» Page:
Native Son

Friday, September 11, 2009

Author: Richard Wright
Publisher and Date of publication: First published in 1940 by Victor Gollancz. Reissued in 2000 by Vintage Paperback; 454 pages

Richard Wright’s masterpiece Native Son is divided into three parts — Fear, Flight and Fate. All the three parts are interconnected by the story of Bigger Thomas, the protagonist of the novel. The firstborn in a single-parent family of three children, Bigger lives in a rat-infested one-room apartment with his family in the slums of Chicago — the Black Belt. Unlike his religious mother and two siblings, Bigger takes to a life of crime. As a teenager, his petty stealing lands him in trouble with the law. And when he is released from the reform school, he is sent to Mr Dalton, a white millionaire philanthropist, to work as a chauffeur.

He is reluctant to take up the offer, but due to incessant nagging by his mother he accepts the job all the same. On his first day at work, he is asked to drive Mary Dalton, the only child of the Daltons, to the university. On the way, the wild and high spirited Mary changes her mind and asks Bigger to drive her elsewhere to meet her boyfriend, Jan Erlone of the Communist Party. They all eat and drink in the Black Belt until about 2 o’clock in the morning of the next day, when they leave for home.

» Requirements:
**a.** Name every character in the Native Son review who is named in its summary of the story.
**b.** Continue the Native Son review from where it ends.

» Extracted material:

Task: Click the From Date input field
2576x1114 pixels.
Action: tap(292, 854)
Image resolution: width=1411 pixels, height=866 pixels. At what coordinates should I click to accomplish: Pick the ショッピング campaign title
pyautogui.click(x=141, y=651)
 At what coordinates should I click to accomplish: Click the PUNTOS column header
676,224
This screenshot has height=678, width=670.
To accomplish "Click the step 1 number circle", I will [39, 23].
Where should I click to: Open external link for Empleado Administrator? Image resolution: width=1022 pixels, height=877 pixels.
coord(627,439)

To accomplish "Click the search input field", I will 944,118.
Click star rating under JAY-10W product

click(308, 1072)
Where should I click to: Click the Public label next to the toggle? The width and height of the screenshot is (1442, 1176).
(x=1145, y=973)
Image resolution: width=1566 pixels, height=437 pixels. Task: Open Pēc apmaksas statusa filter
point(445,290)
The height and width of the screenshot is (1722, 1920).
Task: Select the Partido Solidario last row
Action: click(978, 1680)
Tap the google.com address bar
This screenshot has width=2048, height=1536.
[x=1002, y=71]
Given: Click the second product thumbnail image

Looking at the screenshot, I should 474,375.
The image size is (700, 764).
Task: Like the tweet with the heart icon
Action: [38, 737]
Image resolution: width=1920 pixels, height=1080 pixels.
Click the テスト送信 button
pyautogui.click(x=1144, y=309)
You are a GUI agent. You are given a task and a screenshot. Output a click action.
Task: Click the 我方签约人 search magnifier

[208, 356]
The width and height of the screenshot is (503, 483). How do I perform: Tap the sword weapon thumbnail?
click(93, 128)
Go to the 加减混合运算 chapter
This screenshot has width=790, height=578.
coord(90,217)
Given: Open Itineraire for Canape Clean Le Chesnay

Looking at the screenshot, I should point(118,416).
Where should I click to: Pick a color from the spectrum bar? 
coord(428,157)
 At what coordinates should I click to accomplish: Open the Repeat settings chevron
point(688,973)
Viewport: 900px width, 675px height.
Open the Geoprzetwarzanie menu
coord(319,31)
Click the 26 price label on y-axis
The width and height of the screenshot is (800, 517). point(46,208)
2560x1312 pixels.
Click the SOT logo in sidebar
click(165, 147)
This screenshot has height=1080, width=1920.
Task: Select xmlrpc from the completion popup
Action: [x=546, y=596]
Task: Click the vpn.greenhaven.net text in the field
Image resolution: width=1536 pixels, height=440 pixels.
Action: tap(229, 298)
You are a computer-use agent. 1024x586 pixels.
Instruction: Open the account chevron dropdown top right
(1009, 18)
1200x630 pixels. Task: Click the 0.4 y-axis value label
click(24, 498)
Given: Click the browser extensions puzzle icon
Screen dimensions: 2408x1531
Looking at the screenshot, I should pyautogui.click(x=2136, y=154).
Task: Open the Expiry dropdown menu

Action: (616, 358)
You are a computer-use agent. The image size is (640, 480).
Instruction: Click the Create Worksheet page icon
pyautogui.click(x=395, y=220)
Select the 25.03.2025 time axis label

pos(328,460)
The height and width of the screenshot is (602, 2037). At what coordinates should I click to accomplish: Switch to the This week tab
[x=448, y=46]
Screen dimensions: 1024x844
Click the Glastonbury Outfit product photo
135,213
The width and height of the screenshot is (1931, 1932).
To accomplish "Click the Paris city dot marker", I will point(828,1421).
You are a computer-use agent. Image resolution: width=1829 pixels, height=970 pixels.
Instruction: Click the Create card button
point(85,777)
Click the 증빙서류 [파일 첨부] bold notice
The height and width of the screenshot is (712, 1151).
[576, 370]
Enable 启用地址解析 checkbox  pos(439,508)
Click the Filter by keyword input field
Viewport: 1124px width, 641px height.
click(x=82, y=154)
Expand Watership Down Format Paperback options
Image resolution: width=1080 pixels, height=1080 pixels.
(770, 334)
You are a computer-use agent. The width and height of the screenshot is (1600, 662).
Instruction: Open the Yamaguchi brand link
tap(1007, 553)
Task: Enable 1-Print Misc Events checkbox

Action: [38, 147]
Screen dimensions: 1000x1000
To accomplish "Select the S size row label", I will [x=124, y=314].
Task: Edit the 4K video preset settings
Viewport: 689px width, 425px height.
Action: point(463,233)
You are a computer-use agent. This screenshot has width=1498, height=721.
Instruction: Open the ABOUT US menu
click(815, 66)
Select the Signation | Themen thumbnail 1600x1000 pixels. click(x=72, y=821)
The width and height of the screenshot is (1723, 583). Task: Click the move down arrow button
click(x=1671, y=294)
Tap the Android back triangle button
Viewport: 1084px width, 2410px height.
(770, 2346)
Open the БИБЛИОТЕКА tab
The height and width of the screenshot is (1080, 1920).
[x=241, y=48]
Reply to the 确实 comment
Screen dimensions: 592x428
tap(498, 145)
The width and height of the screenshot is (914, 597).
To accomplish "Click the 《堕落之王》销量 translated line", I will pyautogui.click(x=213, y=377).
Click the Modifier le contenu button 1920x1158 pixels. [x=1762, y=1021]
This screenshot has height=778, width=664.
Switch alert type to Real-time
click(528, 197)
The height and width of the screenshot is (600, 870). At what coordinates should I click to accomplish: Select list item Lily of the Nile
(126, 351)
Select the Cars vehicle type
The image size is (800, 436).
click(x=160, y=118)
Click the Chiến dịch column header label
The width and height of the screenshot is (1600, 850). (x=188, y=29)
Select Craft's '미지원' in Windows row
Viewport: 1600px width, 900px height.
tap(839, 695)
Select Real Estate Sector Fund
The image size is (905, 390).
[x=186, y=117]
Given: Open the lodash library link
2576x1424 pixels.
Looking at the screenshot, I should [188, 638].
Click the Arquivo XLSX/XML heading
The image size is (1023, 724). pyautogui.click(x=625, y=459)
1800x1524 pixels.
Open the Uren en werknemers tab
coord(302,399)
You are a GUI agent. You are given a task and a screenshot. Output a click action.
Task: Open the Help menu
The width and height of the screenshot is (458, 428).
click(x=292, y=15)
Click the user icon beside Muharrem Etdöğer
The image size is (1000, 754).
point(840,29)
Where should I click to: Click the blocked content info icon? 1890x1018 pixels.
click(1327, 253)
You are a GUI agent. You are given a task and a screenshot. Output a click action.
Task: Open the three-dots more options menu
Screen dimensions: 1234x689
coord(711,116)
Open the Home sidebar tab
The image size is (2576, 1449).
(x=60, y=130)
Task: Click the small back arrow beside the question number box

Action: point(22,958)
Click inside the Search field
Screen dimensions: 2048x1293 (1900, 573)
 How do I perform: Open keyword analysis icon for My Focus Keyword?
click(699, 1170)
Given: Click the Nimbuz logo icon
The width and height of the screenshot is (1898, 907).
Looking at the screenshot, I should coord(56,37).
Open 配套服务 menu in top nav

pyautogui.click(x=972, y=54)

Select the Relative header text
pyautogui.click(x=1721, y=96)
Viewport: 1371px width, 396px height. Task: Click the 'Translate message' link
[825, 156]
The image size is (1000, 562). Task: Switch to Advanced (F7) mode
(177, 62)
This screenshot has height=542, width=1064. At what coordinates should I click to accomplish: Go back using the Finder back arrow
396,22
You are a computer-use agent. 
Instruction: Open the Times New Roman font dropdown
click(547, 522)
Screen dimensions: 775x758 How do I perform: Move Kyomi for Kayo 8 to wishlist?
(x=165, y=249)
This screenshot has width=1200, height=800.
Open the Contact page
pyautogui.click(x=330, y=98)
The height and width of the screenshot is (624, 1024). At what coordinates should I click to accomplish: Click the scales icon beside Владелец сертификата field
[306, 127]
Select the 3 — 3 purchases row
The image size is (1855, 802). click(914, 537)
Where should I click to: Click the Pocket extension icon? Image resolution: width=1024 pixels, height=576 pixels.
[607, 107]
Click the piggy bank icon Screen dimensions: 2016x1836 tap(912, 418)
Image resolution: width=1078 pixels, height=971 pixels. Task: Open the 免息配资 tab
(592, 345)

» Outputs:
**a.** Bigger Thomas, Mr Dalton, Mary Dalton, Jan Erlone

**b.**
When Jan gets off to see a friend, it is left for Bigger to help the drunken Mary up into her room. As he is settling Mary down in her bed, Mrs Dalton who is blind gropes her way into the room. Fearing that Mrs Dalton could suspect him of trying to rape her daughter, he gags Mary with a pillow. He applies so much pressure that Mary suffocates. He tries to cover up his unwitting murder by beheading Mary and then throwing her corpse into the family furnace.

Later in the day, the Daltons assume that Mary has already left for Detroit, as she had planned. So Bigger is asked to take her trunk to the station. It is when Jan calls to find out whether Mary is still at home that the family suspects that something is wrong. Then the search for her begins in earnest.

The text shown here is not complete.